HURRA Registry
Rheumatoid arthritis (RA) is a chronic, autoimmune disease affecting approximately 1% of the population. RA is primarily characterized by synovial inflammation leading to pain and damage of the joints but can also involve extraarticular manifestations such as vasculitis, renal and pulmonary complications, elevated cardiovascular risk etc.
The treatment of RA improved with the use of different types of disease-modifying anti-rheumatic drugs (DMARD). DMARDs aim to treat the underlying pathomechanism of the diseases and slow down disease progression instead of just relieving the symptoms by interfering with processes of the immune system. According to the European League Against Rheumatism (EULAR) recommendations, DMARD therapy should be administered as soon as the diagnosis of RA is established. If the treatment is not proven to be efficient enough, the intensification of the therapeutic strategy is suggested by involving other types of DMARDs or DMARD combinations. Although DMARDs have become a significant breakthrough in the therapy of RA, the treatment of many patients seems to be still challenging, since they show symptoms even after the administrations of several different medications or combinations. The therapy of this patient population still causes a problem in everyday clinical practice.

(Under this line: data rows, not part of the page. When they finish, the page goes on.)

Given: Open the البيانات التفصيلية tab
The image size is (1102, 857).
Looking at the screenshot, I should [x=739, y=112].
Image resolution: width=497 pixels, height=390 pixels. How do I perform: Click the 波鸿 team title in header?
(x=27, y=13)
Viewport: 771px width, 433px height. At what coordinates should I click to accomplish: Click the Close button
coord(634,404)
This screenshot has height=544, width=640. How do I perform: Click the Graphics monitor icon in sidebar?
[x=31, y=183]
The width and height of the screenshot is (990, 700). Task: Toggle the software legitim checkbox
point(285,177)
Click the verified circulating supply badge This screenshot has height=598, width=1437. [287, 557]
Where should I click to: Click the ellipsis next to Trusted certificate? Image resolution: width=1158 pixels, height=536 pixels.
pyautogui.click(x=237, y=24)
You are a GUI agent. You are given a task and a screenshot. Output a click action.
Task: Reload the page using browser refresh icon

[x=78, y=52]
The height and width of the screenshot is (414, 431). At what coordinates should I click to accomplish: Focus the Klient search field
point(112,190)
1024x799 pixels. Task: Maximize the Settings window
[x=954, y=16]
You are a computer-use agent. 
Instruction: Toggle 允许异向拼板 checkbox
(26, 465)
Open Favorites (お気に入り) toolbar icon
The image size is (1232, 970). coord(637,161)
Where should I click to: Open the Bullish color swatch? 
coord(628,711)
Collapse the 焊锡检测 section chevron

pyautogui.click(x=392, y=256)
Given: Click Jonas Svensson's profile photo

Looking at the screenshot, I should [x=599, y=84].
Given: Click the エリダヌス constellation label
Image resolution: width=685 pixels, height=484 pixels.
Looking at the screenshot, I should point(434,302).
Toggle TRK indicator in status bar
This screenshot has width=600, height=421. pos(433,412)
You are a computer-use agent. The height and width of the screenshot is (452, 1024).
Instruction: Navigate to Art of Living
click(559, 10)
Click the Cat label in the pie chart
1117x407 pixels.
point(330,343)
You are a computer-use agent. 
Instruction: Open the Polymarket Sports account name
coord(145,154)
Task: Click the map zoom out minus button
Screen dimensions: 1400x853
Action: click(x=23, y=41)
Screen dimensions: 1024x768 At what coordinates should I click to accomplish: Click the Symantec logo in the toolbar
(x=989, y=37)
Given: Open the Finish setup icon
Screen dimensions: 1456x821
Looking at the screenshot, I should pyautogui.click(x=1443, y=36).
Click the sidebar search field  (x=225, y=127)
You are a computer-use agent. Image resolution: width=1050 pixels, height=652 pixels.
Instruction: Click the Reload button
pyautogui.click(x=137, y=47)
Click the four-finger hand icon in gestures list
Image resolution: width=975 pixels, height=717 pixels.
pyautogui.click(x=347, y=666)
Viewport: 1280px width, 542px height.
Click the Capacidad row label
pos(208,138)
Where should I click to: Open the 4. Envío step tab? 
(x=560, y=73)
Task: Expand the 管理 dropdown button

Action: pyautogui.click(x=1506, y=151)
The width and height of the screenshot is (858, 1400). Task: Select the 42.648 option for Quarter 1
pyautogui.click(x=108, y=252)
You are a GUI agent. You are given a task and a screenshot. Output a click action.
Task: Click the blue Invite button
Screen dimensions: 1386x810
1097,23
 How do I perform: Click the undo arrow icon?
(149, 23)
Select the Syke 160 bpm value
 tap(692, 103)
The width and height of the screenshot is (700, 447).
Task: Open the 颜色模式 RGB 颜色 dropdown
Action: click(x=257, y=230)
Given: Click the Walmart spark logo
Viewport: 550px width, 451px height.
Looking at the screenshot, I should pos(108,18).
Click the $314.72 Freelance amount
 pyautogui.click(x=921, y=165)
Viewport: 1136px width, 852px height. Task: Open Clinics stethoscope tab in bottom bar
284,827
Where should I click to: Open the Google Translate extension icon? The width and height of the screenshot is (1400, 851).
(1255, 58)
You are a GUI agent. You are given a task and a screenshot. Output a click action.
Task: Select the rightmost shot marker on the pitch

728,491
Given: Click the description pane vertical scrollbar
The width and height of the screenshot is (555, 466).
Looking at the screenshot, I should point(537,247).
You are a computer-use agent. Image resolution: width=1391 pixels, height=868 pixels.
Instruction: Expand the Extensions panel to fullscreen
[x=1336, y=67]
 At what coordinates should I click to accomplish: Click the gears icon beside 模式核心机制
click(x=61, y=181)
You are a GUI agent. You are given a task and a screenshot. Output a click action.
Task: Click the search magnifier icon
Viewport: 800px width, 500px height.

These patients represent a very heterogeneous population since several causes can lead to difficulties in the treatment of RA. Some of them involve resistance or intolerance to the medication. Besides, contraindication of the drugs due to other pathological conditions and patient noncompliance can worsen the therapeutic effect. RA may occur along with secondary diseases such as osteoarthritis or chronic pain syndromes, in these cases, the lack of inflammation can be observed, but patients still experience long-term pain and decreased life-quality.
We aimed to collect data from patients belonging to this group, so further research based on this register can help to investigate the underlying factors in more details and can contribute to identifying biomarkers to distinguish between difficult-to-treat RA patients.